RankNet学习排序算法的一种改进

发布时间：2018-11-28 12:07

【摘要】：随着信息科技的迅猛发展,使用Search Engin获得网络资源是大众的生活方式。同时,海量的网页信息对搜索引擎的带来极大的挑战,比如如何快速准确的从信息的汪洋大海中找到用户想要的信息,如何将最有用的信息最先展现在用户搜索结果中。而衡量搜索引擎性能好坏的关键因素就是搜索排序算法。早期的网页排序算法考虑的排序因子比较简单,同时检索出结果的准确性难以保证。随着人工智能的不断发展,近年来机器学习和排序学习的研究也受到了国内外广大学者的广泛关注,排序学习算法在IR、协同过滤、NLP、情感分析、在线广告、系统推荐等领域发挥着重要作用,并且越来越多的人工智能学者把它作为热点研究方向。本论文旨在研究基于RankNet神经网络学习排序算法,该算法主要由Chris Burges等人第一次提出,并且在相关的搜索引擎中广泛采用,通过对RankNet神经网络算法的研究来提高网页搜索结果的用户体验。
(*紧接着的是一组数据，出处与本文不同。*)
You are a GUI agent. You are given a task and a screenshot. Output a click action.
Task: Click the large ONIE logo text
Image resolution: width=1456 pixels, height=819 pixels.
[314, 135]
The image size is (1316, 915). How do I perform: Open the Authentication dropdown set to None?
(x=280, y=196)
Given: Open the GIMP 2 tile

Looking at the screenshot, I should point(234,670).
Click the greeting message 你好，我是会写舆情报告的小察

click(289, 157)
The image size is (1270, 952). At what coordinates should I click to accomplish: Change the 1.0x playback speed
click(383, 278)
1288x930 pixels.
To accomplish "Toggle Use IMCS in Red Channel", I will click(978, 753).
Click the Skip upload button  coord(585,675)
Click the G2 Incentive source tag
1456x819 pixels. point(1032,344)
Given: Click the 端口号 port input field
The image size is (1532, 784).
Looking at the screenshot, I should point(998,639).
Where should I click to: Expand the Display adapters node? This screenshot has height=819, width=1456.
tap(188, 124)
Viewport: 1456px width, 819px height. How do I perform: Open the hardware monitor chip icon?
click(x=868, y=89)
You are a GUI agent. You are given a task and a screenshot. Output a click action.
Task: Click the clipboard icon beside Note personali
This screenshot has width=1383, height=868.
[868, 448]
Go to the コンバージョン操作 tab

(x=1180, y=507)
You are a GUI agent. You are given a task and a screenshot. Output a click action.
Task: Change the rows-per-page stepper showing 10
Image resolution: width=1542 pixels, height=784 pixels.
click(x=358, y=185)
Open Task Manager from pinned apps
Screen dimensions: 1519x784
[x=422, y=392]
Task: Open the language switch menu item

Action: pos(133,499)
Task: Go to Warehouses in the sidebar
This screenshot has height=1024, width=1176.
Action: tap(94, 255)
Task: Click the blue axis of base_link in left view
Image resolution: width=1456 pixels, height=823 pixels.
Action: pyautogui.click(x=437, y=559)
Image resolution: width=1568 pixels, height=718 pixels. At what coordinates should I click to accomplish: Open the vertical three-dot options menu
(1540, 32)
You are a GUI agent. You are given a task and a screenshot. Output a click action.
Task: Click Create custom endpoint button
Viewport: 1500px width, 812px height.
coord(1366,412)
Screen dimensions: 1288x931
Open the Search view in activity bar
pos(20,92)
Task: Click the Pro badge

总结起来,论文的重点内容包括以下3点:(1)论文整体研究了排序算法的演变过程和现在研究状况,概要性地对Learn to Rank算法做了描述,其中对网页搜索排序算法的评价标准和优化方向做了相关研究,用于评价RankNet算法改进后的性能,做了两点改进和优化。(2)第一点改进:论文使用交叉熵和均方差的线性组合的损失函数改进了RankNet算法,对改进后的损失函数选取正确性加以证明,以解决原始算法中一个样本对儿中两个文档与查询的相关性大小被忽略的问题;第二点改进:通过增加查询的权重,解决了不同查询对应文档数量差异很大时,对学习过程产生的误导,使得算法训练出来的模型更加准确,实现了查询平等性。(3)最后运用BP神经网络模型对RankNet和改进后的算法在微软的数据集中进行验证比较,用不同的排序算法指标对改进前后的算法进行分析,表明改造损失函数后对排序的准确度有提升,验证了改进后的效果。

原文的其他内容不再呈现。